The Tennessee teenagers in The Features drew national interest with a 1997 debut EP that riffed on new wave five years before it became fashionable again. The band essentially broke up and re-formed as an Elephant 6-style collective at the start of the new millennium, self-releasing the EP The Beginning, a sweet song-cycle about the newborn twin sons of bandleader Matt Pelham. Last year, the EP and a couple of new singles were picked up by the U.K.'s Fierce Panda label and became a sensation overseas, prompting Universal to sign The Features and release its debut album, Exhibit A, nearly eight years after the group formed.
Over that time, The Features' members have evolved again, this time into rowdy, art-damaged hard rockers.

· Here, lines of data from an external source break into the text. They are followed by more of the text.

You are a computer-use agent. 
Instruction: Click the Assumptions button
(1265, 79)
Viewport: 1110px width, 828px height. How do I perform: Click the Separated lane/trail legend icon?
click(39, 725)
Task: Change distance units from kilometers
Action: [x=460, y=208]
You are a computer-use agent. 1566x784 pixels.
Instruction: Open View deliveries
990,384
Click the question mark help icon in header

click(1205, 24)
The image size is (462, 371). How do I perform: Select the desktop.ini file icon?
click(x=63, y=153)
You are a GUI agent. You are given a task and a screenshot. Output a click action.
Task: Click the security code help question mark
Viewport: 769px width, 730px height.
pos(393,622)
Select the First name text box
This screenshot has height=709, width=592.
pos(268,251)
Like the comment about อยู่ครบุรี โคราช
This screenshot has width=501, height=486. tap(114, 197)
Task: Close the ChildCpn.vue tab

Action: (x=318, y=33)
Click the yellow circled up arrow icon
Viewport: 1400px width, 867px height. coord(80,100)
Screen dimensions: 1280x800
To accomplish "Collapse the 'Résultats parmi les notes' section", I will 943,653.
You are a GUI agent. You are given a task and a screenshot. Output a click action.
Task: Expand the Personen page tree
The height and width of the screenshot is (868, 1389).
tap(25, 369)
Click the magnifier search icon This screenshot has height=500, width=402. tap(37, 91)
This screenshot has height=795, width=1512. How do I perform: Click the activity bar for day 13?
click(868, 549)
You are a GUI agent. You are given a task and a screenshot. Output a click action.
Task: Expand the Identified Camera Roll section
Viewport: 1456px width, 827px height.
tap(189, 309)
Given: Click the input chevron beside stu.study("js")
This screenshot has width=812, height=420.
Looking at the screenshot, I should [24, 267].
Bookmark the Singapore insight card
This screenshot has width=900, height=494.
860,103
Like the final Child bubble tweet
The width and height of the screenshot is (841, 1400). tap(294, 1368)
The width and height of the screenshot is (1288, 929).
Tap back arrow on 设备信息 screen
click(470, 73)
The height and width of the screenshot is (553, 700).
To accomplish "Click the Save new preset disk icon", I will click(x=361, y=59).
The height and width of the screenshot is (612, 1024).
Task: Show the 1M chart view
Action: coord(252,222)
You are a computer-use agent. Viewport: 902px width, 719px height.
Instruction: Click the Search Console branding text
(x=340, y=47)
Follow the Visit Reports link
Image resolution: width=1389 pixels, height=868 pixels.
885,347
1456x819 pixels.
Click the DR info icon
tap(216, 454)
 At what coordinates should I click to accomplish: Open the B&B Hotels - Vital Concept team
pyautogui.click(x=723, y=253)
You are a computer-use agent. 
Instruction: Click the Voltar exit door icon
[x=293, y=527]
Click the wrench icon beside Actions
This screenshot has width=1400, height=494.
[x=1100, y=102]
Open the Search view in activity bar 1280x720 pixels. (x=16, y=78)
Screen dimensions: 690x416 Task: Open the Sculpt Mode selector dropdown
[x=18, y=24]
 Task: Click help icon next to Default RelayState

Pelham shrieks and trills like a marginally cleaned-up version of Arthur Brown or Captain Beefheart, while the rest of the band lays down muscular, hooky backup on "Blow It Out" (aided by circus organ, thick power chords, and a cooing bridge), the upwardly marching "Leave It All Behind" (with its snaky keyboard-guitar backdrop), and the sweetly ferocious "Someway, Somehow" (which could almost be a power ballad if it didn't barrel away at 100 miles per hour).
On paper, The Features seems like another riff-happy buzz band, in line with Jet or Phantom Planet. But Exhibit A has a rougher edge: It's louder and less controlled than it has to be. The group's frenzy is typified by "The Way It's Meant To Be," which starts off with a burst of feedback and a dirty, handclap-punctuated groove, sounding like Led Zeppelin covering Tommy James & The Shondells. Then a squiggly organ kicks in and Pelham's obsessed lyrics begin to edge the song deep into disquiet. By the time the first chorus finishes, the band's performance has collapsed into exultant, pulse-pounding noise. When "The Way It's Meant To Be" ends after two riotous minutes, its title lingers as an affirmation.